Not every New Yorker has a vast portfolio with significant assets that must be distributed at the time of death. Some people have significantly less. This determines the designation of the property of the decedent being referred to as a “small estate.” If there was less than $30,000 in personal property – items that do not include real property – at the time of death, it will be a small estate. Technically, the estate is subject to Voluntary Administration. This makes it irrelevant as to whether the decedent had crafted a will.

In certain instances, when the death might have been wrongful or there is a lawsuit possible, there should be probate or an administration proceeding even if it is a small estate. For those who owned “real” property – for example, a home – then it will not be a small estate. With real property and a will, probate should be used. If there is real property and no will, there should be an administration proceeding. For those who owned real property jointly with another individual and was below the $30,000 threshold in personal property, it will be a small estate.
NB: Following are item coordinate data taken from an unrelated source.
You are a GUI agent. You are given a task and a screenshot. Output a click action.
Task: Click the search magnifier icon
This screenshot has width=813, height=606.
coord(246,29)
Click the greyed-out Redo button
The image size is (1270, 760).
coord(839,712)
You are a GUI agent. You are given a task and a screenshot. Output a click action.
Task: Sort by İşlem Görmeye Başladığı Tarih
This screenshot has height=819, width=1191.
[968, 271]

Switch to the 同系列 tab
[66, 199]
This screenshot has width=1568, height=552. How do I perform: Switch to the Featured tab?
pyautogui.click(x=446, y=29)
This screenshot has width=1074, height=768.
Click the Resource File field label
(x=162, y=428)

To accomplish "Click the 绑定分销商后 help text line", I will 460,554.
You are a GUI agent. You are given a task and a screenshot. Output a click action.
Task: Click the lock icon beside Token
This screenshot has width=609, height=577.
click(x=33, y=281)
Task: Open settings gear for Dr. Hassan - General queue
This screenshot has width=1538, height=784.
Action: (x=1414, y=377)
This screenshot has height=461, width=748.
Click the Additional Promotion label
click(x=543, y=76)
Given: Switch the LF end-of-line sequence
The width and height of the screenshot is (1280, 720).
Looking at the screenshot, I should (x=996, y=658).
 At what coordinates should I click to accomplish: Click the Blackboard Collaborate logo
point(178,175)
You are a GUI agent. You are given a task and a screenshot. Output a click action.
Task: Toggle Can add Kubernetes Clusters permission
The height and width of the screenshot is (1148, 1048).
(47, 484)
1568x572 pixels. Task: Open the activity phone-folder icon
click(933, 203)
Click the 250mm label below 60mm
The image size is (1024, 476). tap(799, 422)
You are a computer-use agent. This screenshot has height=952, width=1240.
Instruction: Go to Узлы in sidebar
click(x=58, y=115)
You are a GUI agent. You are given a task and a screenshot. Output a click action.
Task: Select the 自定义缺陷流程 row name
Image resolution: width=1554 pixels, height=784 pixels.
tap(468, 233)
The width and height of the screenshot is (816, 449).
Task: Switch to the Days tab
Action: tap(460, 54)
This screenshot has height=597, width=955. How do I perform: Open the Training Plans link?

With a small estate, a Voluntary Administrator will be appointed by the Surrogate’s Court. With a will, the executor will be the Voluntary Administrator. Without a will, the closest heir will be the Voluntary Administrator. There will be a certificate issued for each asset that is listed. The Voluntary Administrator will subsequently distribute the assets. With a will, the executor will file it along with the death certificate and the small estate affidavit. Without a will, the person who was closest to the decedent will file for administration.

Those who have an estate that is not substantial and do or do not have a will should understand the concept of a small estate. Having legal assistance with estate planning and estate administration is not limited to those who have massive assets. It is wise for everyone to have a grasp on these legal issues. Discussing the situation with an attorney experienced in a wide variety of estate planning issues is essential.